Africa-Press – Eritrea. The world’s richest man, Elon Musk.More than two decades after his turbulent exit from PayPal, tech billionaire Elon Musk is once again stepping into the payments arena—this time with a product that analysts say could challenge the very empire he helped create.
At the center of this shift is X Money, a planned digital wallet embedded within Musk’s social media platform, X.
The service, still in beta, is designed to integrate payments, messaging, and commerce into a single interface—mirroring the “super app” model popularised in Asia.
According to Mizuho financial analyst Dan Dolev, the platform has the “potential to disrupt U.S. payments,” a view that accompanied his recent downgrade of PayPal stock after two years of bullish sentiment.
The disruption thesis rests largely on scale and integration.
X is estimated to have between 500 million and 600 million monthly active users globally, according to Statista.
That reach significantly exceeds the roughly 100 million active accounts on PayPal’s peer-to-peer platform, Venmo.
Analysts argue that even modest adoption of X Money among existing users could translate into a sizable payments network almost overnight.

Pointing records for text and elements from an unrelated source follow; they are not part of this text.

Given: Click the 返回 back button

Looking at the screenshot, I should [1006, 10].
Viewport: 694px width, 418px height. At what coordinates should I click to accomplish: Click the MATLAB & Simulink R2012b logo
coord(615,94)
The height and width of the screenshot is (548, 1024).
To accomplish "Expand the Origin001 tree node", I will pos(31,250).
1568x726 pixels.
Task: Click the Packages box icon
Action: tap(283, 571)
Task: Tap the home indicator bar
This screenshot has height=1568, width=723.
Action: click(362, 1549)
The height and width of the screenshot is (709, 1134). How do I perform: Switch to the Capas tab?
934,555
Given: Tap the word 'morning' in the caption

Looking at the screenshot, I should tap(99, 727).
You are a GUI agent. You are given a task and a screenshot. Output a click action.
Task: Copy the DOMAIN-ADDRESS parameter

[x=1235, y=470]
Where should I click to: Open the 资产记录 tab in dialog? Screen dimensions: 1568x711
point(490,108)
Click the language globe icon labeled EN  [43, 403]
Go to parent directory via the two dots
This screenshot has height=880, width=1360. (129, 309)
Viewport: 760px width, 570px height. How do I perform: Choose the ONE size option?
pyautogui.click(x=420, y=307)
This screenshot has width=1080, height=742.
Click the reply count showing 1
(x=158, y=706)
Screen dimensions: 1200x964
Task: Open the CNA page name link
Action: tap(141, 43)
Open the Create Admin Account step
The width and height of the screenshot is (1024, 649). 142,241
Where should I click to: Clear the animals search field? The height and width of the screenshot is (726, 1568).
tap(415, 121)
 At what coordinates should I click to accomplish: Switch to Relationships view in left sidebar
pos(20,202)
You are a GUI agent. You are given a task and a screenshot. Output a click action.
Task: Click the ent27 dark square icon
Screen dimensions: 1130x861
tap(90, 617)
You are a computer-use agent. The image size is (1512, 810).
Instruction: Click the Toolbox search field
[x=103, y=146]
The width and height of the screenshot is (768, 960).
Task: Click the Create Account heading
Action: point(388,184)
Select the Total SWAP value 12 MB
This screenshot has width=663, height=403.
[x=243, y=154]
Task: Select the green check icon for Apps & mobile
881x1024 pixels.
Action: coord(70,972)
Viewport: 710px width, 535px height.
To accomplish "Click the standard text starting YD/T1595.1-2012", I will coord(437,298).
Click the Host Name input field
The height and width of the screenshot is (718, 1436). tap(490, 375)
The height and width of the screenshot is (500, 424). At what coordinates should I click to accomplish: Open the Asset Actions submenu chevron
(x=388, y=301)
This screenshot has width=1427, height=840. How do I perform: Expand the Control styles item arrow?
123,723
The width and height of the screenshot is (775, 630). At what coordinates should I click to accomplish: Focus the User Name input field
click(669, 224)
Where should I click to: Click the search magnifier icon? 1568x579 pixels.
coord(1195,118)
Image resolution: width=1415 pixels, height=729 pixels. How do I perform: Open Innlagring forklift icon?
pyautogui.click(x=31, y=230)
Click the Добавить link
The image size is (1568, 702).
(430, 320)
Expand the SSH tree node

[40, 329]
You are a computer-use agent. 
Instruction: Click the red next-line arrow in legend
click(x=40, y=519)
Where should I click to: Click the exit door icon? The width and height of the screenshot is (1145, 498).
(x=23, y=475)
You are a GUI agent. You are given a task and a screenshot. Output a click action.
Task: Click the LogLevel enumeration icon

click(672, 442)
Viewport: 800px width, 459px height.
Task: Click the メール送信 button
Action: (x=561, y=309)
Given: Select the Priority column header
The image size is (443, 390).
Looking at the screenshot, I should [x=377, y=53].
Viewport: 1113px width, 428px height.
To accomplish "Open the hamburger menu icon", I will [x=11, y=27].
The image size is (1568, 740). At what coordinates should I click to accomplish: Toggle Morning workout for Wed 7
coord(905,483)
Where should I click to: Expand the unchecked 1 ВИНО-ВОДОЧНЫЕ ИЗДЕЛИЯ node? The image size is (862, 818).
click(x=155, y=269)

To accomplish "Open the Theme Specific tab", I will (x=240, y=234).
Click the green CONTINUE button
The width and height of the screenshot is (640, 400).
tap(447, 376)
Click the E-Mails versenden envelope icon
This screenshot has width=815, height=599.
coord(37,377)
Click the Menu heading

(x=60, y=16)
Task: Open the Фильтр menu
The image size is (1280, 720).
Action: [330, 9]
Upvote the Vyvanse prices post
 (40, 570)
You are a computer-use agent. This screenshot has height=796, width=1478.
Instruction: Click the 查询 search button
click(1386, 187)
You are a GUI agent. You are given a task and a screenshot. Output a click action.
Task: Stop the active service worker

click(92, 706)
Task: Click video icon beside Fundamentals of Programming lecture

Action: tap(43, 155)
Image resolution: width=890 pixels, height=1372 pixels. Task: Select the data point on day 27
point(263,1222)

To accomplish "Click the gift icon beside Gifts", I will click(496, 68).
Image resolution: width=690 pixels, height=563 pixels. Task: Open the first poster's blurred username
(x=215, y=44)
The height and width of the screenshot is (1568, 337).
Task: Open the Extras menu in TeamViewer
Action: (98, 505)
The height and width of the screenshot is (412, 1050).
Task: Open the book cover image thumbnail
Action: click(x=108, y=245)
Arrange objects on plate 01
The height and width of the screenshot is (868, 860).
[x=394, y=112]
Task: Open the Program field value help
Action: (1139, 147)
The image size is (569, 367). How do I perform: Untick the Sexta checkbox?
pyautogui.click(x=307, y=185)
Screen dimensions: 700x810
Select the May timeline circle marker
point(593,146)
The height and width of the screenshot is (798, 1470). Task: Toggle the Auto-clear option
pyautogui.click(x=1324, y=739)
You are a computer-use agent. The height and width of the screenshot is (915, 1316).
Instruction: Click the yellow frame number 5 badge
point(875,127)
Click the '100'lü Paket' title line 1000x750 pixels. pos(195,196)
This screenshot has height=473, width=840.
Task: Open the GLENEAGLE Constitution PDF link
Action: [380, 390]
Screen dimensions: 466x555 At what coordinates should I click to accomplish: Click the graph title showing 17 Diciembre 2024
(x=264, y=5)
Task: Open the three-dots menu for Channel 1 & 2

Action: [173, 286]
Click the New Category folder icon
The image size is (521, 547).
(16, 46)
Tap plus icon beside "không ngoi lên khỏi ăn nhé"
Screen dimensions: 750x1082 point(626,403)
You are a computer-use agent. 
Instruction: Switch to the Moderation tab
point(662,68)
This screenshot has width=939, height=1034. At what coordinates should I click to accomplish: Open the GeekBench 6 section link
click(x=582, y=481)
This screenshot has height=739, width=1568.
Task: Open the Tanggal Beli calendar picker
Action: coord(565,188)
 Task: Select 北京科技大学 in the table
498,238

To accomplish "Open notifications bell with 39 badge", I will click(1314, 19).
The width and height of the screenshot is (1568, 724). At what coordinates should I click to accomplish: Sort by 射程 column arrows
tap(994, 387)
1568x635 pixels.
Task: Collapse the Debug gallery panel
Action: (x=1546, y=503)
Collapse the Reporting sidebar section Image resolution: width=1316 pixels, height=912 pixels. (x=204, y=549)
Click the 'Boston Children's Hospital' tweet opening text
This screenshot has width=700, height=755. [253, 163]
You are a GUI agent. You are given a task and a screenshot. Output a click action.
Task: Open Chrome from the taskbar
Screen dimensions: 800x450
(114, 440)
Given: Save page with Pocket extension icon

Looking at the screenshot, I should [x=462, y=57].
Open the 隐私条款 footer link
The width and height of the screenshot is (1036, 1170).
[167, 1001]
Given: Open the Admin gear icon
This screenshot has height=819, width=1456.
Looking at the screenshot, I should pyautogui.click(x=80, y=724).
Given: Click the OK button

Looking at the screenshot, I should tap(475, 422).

Unlike standalone payment apps, X Money is being built into a broader ecosystem.
Musk’s ambition to transform X into an “everything app” means payments would not operate in isolation but as part of a continuous user experience—embedded in conversations, content, and commerce.
“The playbook seems clear,” Dolev noted in a client report, pointing to models such as China’s WeChat Pay and Alipay, where communication and financial transactions coexist seamlessly.
If successful, this approach could turn social engagement into direct transaction flow, bypassing traditional checkout processes that companies like PayPal rely on.
That shift poses a direct threat to PayPal’s core business, particularly its branded checkout service, which remains a major driver of revenue.
“Musk has a broader reach than PayPal and Venmo, the payments apps that offer a social experience,” noted Dolev.
By enabling in-app purchases and peer-to-peer transfers, he notes X Money could divert transaction volume away from external payment gateways.
Analysts warn that this could erode PayPal’s “crown jewel” segment, especially as the company already faces slowing growth.
X Money is also using aggressive incentives to attract users.
Early beta participants report features such as deposit accounts offering up to 6% annual percentage yield—well above typical U.S. savings rates—alongside cashback rewards and integrated financial services like payroll deposits and transfers.
Musk’s re-entry into fintech is not without historical resonance.
In 1999, he co-founded X.com, an early online banking venture that later merged with Confinity to form PayPal.
Though he was eventually ousted as CEO, the company went on to dominate digital payments.
Now, with X Money, Musk appears poised to revisit that space with a more expansive vision—one that leverages social media scale to reshape how users interact with money.
While analysts caution that any impact on PayPal is unlikely to be immediate, the long-term implications are harder to ignore.
If X succeeds in converting its vast user base into active financial participants, it could redefine digital payments—and challenge the dominance of a company Musk once helped build.